Where I fail as a geek, is that I'm only interested in what the equipment will do, not how it does it.
 
clive said:
The thing that really drives me as a director is my academic understanding of the relationship between the semantics of the camera and the deconstruction of the narative.

heheheeeee... Excellent. But that's just film-making... doesn't really need an academic understanding... does it? But I think I'm going to make that my epitaph!

What's your latest project clive by the way? Last time I heard you were in Post for your last film. Going well?

Getting back on track. I think the important thing is always forming a narrative. I love emotive cameras and cinematic motion within a scene. What I feel is important is sitting down and working out compositions that make sense in terms of the scene and setting.
 
I went with "geek".

Far more comfortable with the mechanics... which, incidentally, is why I am taking acting classes at the moment. I figure I'll be able to draw more from an actor, if I understand more about the actors' process. :shock:
 
What's your latest project clive by the way? Last time I heard you were in Post for your last film. Going well?

We are about a week away from having the first rough cut on "No Place" finished. I recorded the VO's of the Mother's letters home today. I'm really pleased with how the film is looking, so is the producer.

On top of that I've just completed a production manager job on a nine camera shoot for a big anti-terrorist exercise and I'm in pre-production on a series of corporate jobs in Latin America.

I'm working on two feature scripts at the moment, both of which are optioned, one of which I'm hoping will go into production by the autumn.


But that's just film-making... doesn't really need an academic understanding

You're right, it doesn't need to be academic, I just am, not that anyone watching one of my films would know that. I'm not interested in making academic films, I just have that approach to the process. I really do believe that the philosophy of film making is as important as the process.
 
I'm both. Sorry to ruin your theory of two types of filmmakers. I love great acting AND great cinematography, special effects, etc. I'm pretty hands on and like to be a part of the whole project. It's all very important and that depends on which movie and stuff..so both.
 
My Vision

I personally am obsesed with operating the camera, editing the film and Directing it. I really like to get out in the middle of the action and be sure things are captured to my like. I also only use 1 camera.... I never use a "B" or "C" Camera.
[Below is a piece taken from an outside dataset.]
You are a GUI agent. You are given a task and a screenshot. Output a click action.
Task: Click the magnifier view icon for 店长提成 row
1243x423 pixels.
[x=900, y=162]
I always operate this way on my own scripts.

I also LOVE to work woth Actors... I love ALL aspect of Filmmaking. Im not a geek, and yet Im not Luvvie... Im both put together. I guess thats the mark of a great Director?

However, when Im hired by a Producer to direct a script from someone else, I'll do as the Producer requests... If he wants me to sit behind a monitor yelling action and cut, I will. but, I really like operating the camera along woth the mix.
 
Luvvie
If I trust my dp, I tend to say "do your thing and I'll double check it before we roll" and jump in with the actors. I like to improvise and let the actors get into whatever the scene is. I have high respect for actors because I find it very difficult to get up there on camera.
I am concered about the actors and getting the best performance possible out of them. If that means taking the camera off of the tripod and running with them instead of the steady shot I had planned for, so be it.
 
full on luvvie

full on luvvie here
Please help me find my inner geek - at least the part that's good at math and technology!